Couldn't help cracking up when I read that lol. But yeah, T-Mac is the most graceful player in the NBA right now. Vince Carter is up there too. Must be in the genes.


----------



## MarioChalmers (Mar 26, 2004)

I agree with almost everyone. 

It's a joy to watch T-Mac play.


----------



## shookem (Nov 1, 2005)

can a guy be graceful if he slams into oppentents like a recking ball?

If so, my pick is Iverson.

Allen and T-Mac are both good picks though.


----------



## Drop_Dimes (Aug 27, 2005)

shookem said:


> can a guy be graceful if he slams into oppentents like a recking ball?
> 
> If so, my pick is Iverson.
> 
> Allen and T-Mac are both good picks though.

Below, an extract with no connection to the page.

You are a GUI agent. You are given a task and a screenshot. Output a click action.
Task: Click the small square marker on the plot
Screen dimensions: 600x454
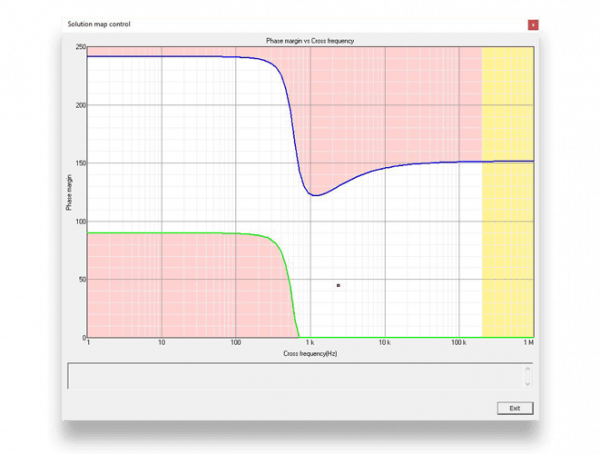(x=339, y=285)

i dunno, iverson's game is full of sharp quick cuts, his shot is very smooth, but his dribble drives are too sharp and quick to be considered smooth i think. VC and T-mac take this i think...


----------



## LX (Oct 14, 2004)

osprey said:


> Sorry about the error I double posted this thead while trying to create a poll can a mod try to merge the two, thanks.


Done.


----------



## Vinsane (Feb 27, 2005)

hey lanteri lovin that pierce dunk


----------



## Whack Arnolds (Dec 5, 2005)

T-Mac
Ray Allen
Kobe
VC

Honorable mention: Baron Davis. The crazy handle, smooth spin moves... he is definetly up there with the afore mention guys.


----------



## jibikao (Nov 14, 2004)

Manu is pretty "graceful".... well, he carries and travels a lot but still looks pretty "graceful". lol whatever that means.


----------



## chrisr87 (Jul 3, 2005)

Yeah, I was thinking of Manu, but then I snapped back to reality and remembered his flopping. His moves at the basket are sometimes graceful, but I wouldn't call him graceful. He does carry the ball a lot like Dwyane Wade :X Annoys the crap out of me.


----------



## Krstic All-Star (Mar 9, 2005)

Jason Colli---- Vince Carter. 

Ray Allen has a really fluid stroke, but the rest of his game isn't particularly graceful.
McGrady gets up there, and has some nice moves, but not as graceful in the air as VC.
Iverson is really fast, but gets bounced around so much, I can't really call his game graceful.
Kobe Bryant. Just 'cause he wears tights, it doesn't make him graceful. 
KG is pretty smooth, but doesn't exactly glide all over the place or anything that I'd call particularly graceful.


----------



## HB (May 1, 2004)

jibikao said:


> Manu is pretty "graceful".... well, he carries and travels a lot but still looks pretty "graceful". lol whatever that means.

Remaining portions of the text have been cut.